I implemented the --field-map X= syntax partly based on how git (used to) work when deleting remote branches, and I personally find it nice and concise. But git introduced --delete <branch> so perhaps they'd vote for --drop-fields; then again they described it as syntactic sugar so perhaps not 🤷

Any fields/columns not provided via --field-map get automatically dropped (this is based on the config file idea ...

At a high level I do want a curate pipeline to be able to detect if new columns are in the input data, but I don't think forcing us to list them all out within curate rename is the right place.

genehack commented 1 month ago

I implemented the --field-map X= syntax partly based on how git (used to) work when deleting remote branches, and I personally find it nice and concise. But git introduced --delete <branch> so perhaps they'd vote for --drop-fields

note: strong opinions, weakly held follow

To me, the difference between --field-map X= and --drop-fields X comes down to least-surprise and clear expression.

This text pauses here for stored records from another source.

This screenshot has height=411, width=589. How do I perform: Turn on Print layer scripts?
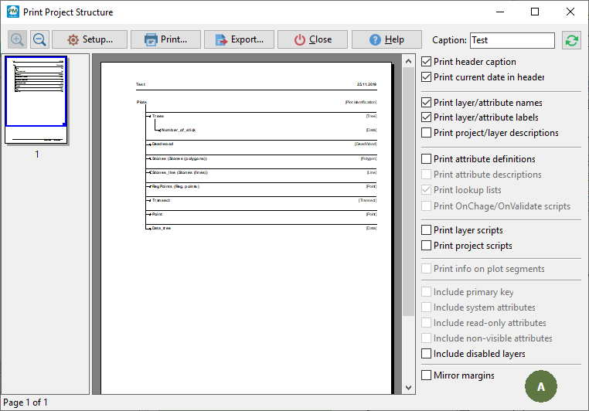[x=427, y=230]
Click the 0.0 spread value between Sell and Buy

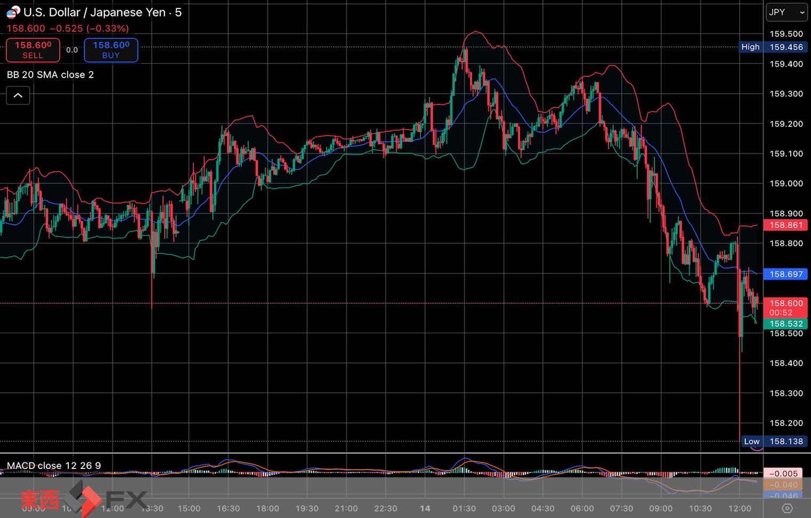72,50
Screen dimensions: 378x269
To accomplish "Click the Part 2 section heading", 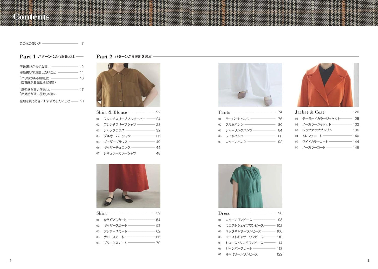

--drop-fields X is unambiguous: if somebody writes out that flag, they're expecting field X to go away.

Conversely, --field-map X= could be intentional, or it could be somebody meant to come along later and fill in a Y on the RHS of that = but they forgot (or even, they're generating the field map programmatically, and they've botched something, and they're expecting a field name on the RHS but got the empty string instead). I can imagine that troubleshooting something like that in the middle of a big pipeline is going to be fairly frustrating.

joverlee521 commented 1 month ago

+1 for the more explicit option --drop-fields

(I've always found the Git CLI to be confusing...)